The MEMS+ design process starts with the entry of material and process description information for the proposed design. Layout data can be directly entered in MEMS+, or imported into MEMS+ using a GDS2 format file. IC layout artwork, including custom shapes and geometries, can be imported into MEMS+ from many 3rd party design tools. Using layout data, along with material and process descriptions, MEMS+ can generate a 3D schematic of a MEMS device.
Key Features
- 3-D design entry is tied to the manufacturing process
- Built-in, parametric material database and process description
- The material data, process file and Innovator schematics are stored in separate text files using the standard XML format
- Graphical variable definition and exposure
- Easy setup of mechanical boundary conditions and electrical ports
- Interactive, graphical design entry, and
- Python scripting interface allows scripted design entry
- GDSII or 3D ACIS SAT files can be imported into Innovator for comparison with a MEMS+ model
- Standard output filters include GDSII layout and ACIS SAT 3D solid models
Process Aware
While MEMS and IC design share aspects related to manufacturing, they differ in the impact manufacturing has on their design flows. IC components are standardized within a fabrication process while MEMS components are not. For instance, a transistor (an IC component) is created out of specific layers deposited on the silicon substrate during the fabrication process, and these layers cannot be changed by the IC designer; but a mechanical suspension beam that is part of a MEMS design can be placed on any of several “mechanical” layers, and that layer is a design choice.
In addition, it is often necessary to tailor the fabrication process to a particular MEMS device in order to achieve the design goals for the device. Thus, the fabrication process is an important “free parameter” in MEMS designs that may be changed as development progresses. The flexibility to change the description of the fabrication process is required for MEMS design, but is missing from conventional IC design environments.
The MEMS+ environment addresses the specific needs of MEMS designers by providing two integrated editors for specifying all process-specific data: the material editor and the process editor.
Linking Processes and Library Components
A relationship between the library components in MEMS+ “Innovator” (the parametric component design area) and fabrication data is included using a common layer property. With this layer property, a designer can establish a relationship between a component structure and one of more layer names.
What are the benefits of MEMS Parametric Design?
In the MEMS+ “Innovator” tab, a designer can select parametric components from the MEMS Component Library to include in their design.
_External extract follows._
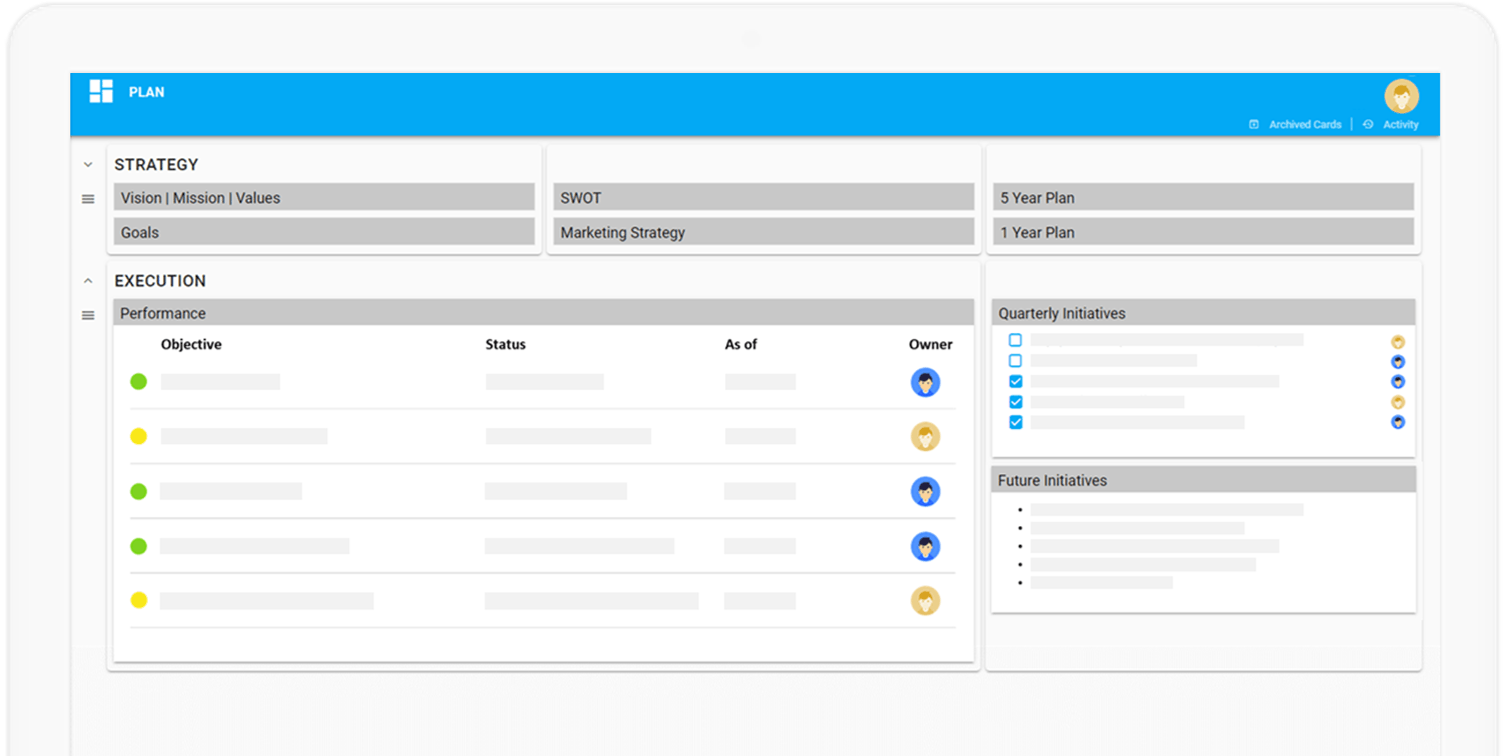The height and width of the screenshot is (756, 1504).
Task: Collapse the Strategy section chevron
Action: click(x=88, y=165)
These parametric components are like MEMS-based “building blocks”. Users assemble a design in Innovator by combining parameterized components into a larger assembly . This is somewhat analogous to creating an IC layout by inserting pre-defined parametric layout cells into the layout. The main difference betweeen MEMS+ and IC design is that the MEMS+ design is done in a 3-D environment. This 3D design is more natural for MEMS designers, who are used to working in 3D CAD environments.
Unlike 3D CAD environments, there is a sophisticated behavioral model associated with each MEMS+ component. Each of these component models can also be automatically connected by a wizard. Users can control which parameters and electrical and mechanical “pins” are exposed in the models during simulation. Users can also define a hierarchy of symbolic variable names and use those names in place of literal values, or combine them in algebraic expressions, to define any material property, any process parameter (e.g. layer thickness), or any component parameter (e.g. width of a suspension). A combination of variables and algebraic equations allows for properties to be mutually dependent on other properties, upon environmental variables (e.g. temperature and pressure) or even based upon abstract variables such as the equipment settings for a given fabrication process. This flexibility enables development of highly complex behavioral models, without the time and expense of custom-built MEMS model development.
Most importantly, MEMS+ models are entirely parametric. These advanced parametric design features, coupled with extremely fast simulation times, provide the ability to quickly and accurately explore a broad design space. This capability is not available using conventional finite element modeling techniques, due to excessive simulation time requirements.